The
premise of the non-diet approach to health and weight management is to honor the
body’s internal hunger and fullness signals. Being mindful of when our bodies
are hungry, satisfied and overfull, as well as responding accordingly, will
allow our bodies to migrate to its natural weight. The results of incorporating
mindfulness to eating include:
-
Not feeling deprived
-
Increased and/or steady energy
levels
-
Achieving a natural weight
-
Freedom from food rules
-
Improved self esteem
-
Feeling comfortable in ones
body
These
benefits may be experienced life long as mindful eating is practiced throughout
life.
Due
to the fact that 95% of all diets fail, it is apparent that dieting to lose
weight does not work. It is not because the dieter did something wrong. It is
because counting calories or points, excluding certain foods or food groups and
putting limits on when one can and cannot eat are external mechanisms which try
to control the body’s weight, size and/or shape. However, our bodies are
powerful and wise machines that know when they need energy (calories), when they
have had enough and when they need to move. In fact, we are born with this
innate ability towards eating and activity. Infants and toddlers know when they
need to wiggle, are hungry and satisfied and respond accordingly. For example, a
child will cry when she is hungry to let the caregiver know that she needs to
eat. Additionally, a child will play with food or push it away when she is
satisfied. However, as we go through life there are many external influences
that tell us when, how much and what to eat, some include the time of day,
someone else telling us we’ve had too much or not enough, the presence of
food, stress and boredom. Unfortunately, many times we end up relying on these
external cues and not our own internal ones. Sometimes we grow to not trust our
internal cues, as we think we know best and can control our bodies sizes and
shapes through will power or restricting.
With
so many diets and information from books, the media, magazines, friends and
family, it is easy to be convinced that we need a diet to be healthy and/or
manage our weight. In fact, there are numerous calculations to estimate the
amount of energy our bodies need, however, these are not fool proof. These
calculations are rough estimates and do not account for changes in metabolism,
sleep patterns, hormonal fluctuations, stress and activity levels. It is
unreasonable to think that our bodies need the same amount of energy every day.

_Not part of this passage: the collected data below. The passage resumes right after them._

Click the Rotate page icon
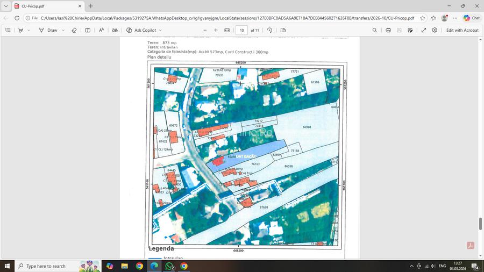 pyautogui.click(x=269, y=30)
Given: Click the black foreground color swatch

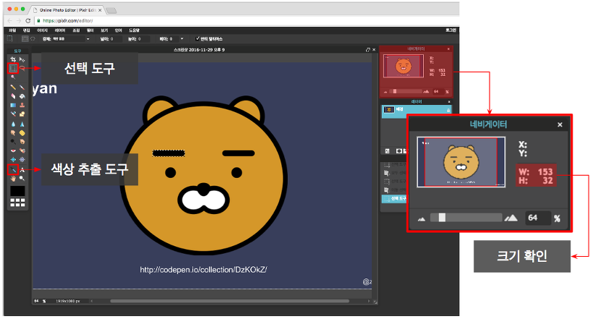Looking at the screenshot, I should click(17, 191).
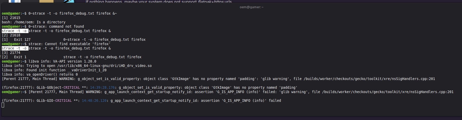Click the blue striped icon behind terminal

[69, 1]
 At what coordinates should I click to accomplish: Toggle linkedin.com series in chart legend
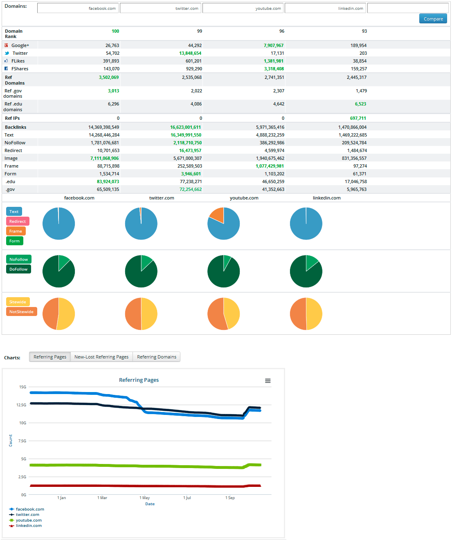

Each day we move, stress and sleep different amounts, so it makes sense that our
energy needs will be constantly changing. We are not able to predict the amount
of energy we need on any given day, however, if we learn to trust our body and
respond to its hunger and satisfaction signals we will eat the amount of food
when we need it to fulfill our energy requirements.
Incorporating
a non-diet approach to eating does not mean that it is a “free for all” when
it comes to food consumption. It is far from that. By paying attention to what
our bodies need, we learn what foods to eat and when to eat them. This does not
mean that we ignore the nutritional aspects of eating either. As we become
better aware of our internal cues, we will also become better at determining
what it is we need to eat. For example, we may find that when we routinely
consume meals or snacks that are high in carbohydrate and low in protein and
fat, our energy levels drop and we become tired more frequently. When we are
practicing mindful eating we will notice this and consider making changes.
Perhaps we try balancing our meals and snacks with carbohydrates, protein and
fat, and find that we are more energized and can focus better. Additionally,
maybe we discover that when we eat many high fat foods at one time, our stomachs
become uncomfortable or we get heartburn. By altering our meal to include less
fat our discomfort goes away.
Our
bodies are extremely smart and know what they need. Our challenge is to be able
to hear what our body is telling us. As we practice mindful eating, we will
become better listeners to our bodies, achieve better energy levels, become more
comfortable with our self as well as body and achieve our natural weight.